Session G20: Biological Fluid Dynamics: Locomotion and Movement

Sea-star inspired locomotion

Sea stars have numerous specialized ‘tube feet’, that enable them to achieve highly-controlled locomotion on various terrains from rocky to smooth surfaces. A tube foot consists of soft, water-filled, muscular membranes that extend and contract through changing the hydraulic pressure. Inspired by the biomechanics of the tube feet, we propose a low-order model for a soft actuator consisting of active and passive force elements. The active element can produce either pulling or pushing forces, which correspond to contraction and extension of the tube foot, respectively. We then study the locomotion of a distributed mass driven by several such actuators. Specifically, we investigate the stability of walking by minimally-coupled multiple actuators. We find that even though the dynamics of a single foot is unstable when carrying a load, the interaction of multiple actuators can result in a stable forward locomotion.  This system offers a new paradigm for walking using soft actuators, which exhibits great performance in terms of walking stability.   

A needle-shaped Brownian microswimmer in a channel

We consider a microswimmer modeled as a one-dimensional line segment -- a needle -- with a fixed swimming velocity.  The direction of swimming changes according to a Brownian process, and the swimmer is confined to an infinite channel.  This is a standard model for a simple microswimmer, or a confined wormlike chain polymer.  Using natural assumptions about reflection of the swimmer at boundaries, we compute the invariant distribution across the channel, and the statistics of spreading in the longitudinal direction.  When the needle length is longer than the channel width, we compute the mean drift velocity of the swimmer.  Otherwise, we examine the time it takes for the swimmer to reverse direction, and the effective diffusion constant of its large scale motion.   

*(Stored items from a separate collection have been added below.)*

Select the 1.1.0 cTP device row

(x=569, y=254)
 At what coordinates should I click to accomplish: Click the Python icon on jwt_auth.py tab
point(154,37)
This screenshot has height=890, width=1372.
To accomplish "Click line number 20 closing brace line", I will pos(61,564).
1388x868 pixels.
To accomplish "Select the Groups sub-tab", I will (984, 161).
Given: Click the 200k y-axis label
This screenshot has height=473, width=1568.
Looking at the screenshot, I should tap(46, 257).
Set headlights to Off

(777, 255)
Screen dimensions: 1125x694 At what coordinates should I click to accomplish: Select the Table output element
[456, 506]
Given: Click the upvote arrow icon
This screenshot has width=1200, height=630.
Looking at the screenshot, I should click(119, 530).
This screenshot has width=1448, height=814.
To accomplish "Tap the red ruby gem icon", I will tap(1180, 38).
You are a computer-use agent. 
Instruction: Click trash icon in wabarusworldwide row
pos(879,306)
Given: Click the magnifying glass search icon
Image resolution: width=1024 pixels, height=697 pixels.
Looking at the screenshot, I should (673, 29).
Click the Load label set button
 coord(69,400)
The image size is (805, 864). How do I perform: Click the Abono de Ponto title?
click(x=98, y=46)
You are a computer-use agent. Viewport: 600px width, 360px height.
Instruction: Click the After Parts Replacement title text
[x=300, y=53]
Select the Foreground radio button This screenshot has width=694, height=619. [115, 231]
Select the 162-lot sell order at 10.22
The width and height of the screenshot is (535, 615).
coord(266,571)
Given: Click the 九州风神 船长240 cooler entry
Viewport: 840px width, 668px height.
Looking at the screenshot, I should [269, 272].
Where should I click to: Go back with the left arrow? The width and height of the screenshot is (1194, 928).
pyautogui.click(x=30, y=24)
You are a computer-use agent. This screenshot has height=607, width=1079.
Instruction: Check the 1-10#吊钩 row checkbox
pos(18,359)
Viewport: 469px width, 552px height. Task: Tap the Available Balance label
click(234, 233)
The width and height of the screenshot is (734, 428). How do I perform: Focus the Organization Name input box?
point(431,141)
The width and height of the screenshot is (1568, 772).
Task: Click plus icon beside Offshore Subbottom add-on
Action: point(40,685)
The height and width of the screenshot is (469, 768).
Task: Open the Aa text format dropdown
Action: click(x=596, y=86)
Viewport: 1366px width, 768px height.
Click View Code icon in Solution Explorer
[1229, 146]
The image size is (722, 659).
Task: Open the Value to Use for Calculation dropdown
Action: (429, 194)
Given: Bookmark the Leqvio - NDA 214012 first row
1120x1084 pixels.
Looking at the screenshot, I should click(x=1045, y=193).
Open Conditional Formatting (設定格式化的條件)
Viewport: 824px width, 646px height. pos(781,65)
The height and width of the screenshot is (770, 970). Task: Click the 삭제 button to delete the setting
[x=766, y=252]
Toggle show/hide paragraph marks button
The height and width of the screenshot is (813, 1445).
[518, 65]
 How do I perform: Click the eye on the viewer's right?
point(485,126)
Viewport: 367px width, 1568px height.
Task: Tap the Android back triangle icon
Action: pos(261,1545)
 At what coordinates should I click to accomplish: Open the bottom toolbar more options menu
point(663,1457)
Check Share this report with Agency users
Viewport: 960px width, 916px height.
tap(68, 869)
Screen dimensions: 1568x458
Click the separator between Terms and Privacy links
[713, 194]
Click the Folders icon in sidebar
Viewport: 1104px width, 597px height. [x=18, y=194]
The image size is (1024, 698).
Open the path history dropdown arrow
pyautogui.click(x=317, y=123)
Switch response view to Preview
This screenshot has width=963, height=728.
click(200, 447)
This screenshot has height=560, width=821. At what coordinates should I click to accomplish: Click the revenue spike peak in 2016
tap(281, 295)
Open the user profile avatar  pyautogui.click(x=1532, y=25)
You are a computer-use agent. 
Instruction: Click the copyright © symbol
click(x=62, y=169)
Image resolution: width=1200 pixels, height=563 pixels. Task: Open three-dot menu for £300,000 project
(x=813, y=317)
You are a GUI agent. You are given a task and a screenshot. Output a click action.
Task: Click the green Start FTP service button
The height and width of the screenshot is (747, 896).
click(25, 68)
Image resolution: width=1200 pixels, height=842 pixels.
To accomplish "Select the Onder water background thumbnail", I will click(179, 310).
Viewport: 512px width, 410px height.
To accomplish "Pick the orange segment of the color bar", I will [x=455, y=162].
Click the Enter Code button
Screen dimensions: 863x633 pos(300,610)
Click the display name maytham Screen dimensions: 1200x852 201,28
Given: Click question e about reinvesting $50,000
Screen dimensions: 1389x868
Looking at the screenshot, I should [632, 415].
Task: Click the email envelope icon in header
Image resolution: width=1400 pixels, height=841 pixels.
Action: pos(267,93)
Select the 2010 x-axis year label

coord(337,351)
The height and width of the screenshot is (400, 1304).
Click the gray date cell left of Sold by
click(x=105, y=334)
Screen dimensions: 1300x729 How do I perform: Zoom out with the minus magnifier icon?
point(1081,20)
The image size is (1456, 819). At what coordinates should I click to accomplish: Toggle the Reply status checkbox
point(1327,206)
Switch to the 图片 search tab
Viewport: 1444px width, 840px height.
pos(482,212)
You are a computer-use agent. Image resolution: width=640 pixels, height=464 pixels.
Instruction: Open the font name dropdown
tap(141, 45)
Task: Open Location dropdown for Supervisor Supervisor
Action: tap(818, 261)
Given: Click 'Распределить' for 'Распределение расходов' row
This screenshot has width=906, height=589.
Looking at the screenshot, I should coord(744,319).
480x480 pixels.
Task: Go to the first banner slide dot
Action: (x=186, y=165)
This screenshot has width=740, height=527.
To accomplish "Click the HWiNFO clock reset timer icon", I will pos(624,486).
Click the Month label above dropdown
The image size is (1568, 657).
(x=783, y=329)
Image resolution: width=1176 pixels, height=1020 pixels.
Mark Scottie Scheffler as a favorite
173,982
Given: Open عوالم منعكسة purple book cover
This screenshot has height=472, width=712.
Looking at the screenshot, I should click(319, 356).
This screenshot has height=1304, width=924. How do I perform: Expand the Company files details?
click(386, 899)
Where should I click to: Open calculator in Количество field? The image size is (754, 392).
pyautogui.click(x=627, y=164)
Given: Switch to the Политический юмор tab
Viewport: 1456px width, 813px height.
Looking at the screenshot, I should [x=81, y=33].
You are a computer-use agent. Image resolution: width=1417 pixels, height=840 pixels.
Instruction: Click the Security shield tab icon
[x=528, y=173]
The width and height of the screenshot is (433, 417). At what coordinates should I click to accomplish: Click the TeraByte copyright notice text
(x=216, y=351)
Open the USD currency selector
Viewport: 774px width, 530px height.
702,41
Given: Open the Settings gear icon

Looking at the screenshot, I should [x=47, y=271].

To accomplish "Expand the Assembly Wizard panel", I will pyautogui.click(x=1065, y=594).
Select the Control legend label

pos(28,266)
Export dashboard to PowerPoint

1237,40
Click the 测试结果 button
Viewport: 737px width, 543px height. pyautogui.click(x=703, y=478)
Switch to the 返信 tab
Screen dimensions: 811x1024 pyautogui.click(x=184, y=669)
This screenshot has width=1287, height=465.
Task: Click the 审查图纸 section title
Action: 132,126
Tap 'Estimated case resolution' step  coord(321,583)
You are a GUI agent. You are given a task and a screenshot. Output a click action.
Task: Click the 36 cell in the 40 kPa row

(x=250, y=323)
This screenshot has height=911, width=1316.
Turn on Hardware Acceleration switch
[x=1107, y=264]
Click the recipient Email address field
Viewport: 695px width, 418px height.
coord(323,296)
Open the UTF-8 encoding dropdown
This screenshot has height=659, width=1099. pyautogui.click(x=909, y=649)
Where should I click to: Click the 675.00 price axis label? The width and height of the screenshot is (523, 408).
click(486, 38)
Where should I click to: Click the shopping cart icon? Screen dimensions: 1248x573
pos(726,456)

Transitions in the synchronization modes of elastic filaments through basal-coupling

Cilia and flagella often beat in synchrony. They can also switch between different synchronization modes. However, the exact mechanisms responsible for such switching remain elusive. While previous evidence suggests that cilia coordination can be a result of hydrodynamic coupling, recent experimental findings show that defects in the intra-cellular basal coupling significantly affect the synchronization modes. Here, we account for basal coupling between two elastic filaments, driven by a geometric switch moment, by introducing a linear elastic spring that connects the two filaments.  We quantitatively examine the effects of this coupling on the synchrony of the filaments. We find that their coordination is strongly affected by the stiffness of the basal spring and the geometric switch parameters. Specifically, we observe a bistable region in the parameter space where the filaments could synchronize in either breast-stroke or free-style fashion depending on their initial conditions. We use the model to explain the transitions between various synchronization modes observed experimentally for the algae cells Chlamydomonas.   

Spontaneous oscillations and hydrodynamics of active micro-filament

Cilia and flagella are thin hair-like cellular projections that play a variety of crucial roles from propulsion at low Reynolds number to long-range hydrodynamic transport. The movement of the cilium is produced by the bending of its core, known as the axoneme that consists of 9 pairs of microtubules. In presence of ATP, molecular motors carrying cargo undergo cycles of attachment and detachment generating sliding forces that are in turn converted to waving motion of the filaments. We present a microscopic bottom-up model that accounts for the detailed stochastic kinetics of molecular motors and as well as feedback from the geometry of the axoneme represented as an Euler elastica. Through direct numerical simulations that account for hydrodynamics, we find that beyond a critical activity of motors the elastica starts beating spontaneously resulting in propagating bending waves similar to those observed in sperm flagella. In the parameter space of the model, we are also able to observe whipping patterns of cilia and the breast stroke of Chlamydomonas. Using PCA, we construct reduced-order representations of the dynamics and flow fields in terms of fundamental singularities of Stokes flow. We also explore hydrodynamic interactions and collective behavior of interacting filaments.   

Wake Pattern Identification Using Graph Matching

Flow patterns generated in the wakes of immersed objects such as bluff bodies and swimming animals are related to the flow generation mechanisms (e.g., vortex shedding) and can provide a window to understanding hydrodynamic performance such as drag or propulsive efficiency.  In this work the essential flow features are represented by critical points of the velocity field.  The pattern is encoded in a graph constructed from the critical points, with node properties determined by the critical point character and graph edges (connections between critical points) carrying a scale-independent “weight” property associated with proximity of the connected points.  Flows are compared by determining a best match between the weighted graphs of the two flows, accounting for constraints based on the character of matched critical points.  Relative similarity is assessed from differences in weights of the matched edges.  The approach is able to correctly match flow fields of the same type from potential flow representations of several bluff body and aquatic locomotion flows, even when distortions of up to 20% of the vortex spacing are applied to the flows.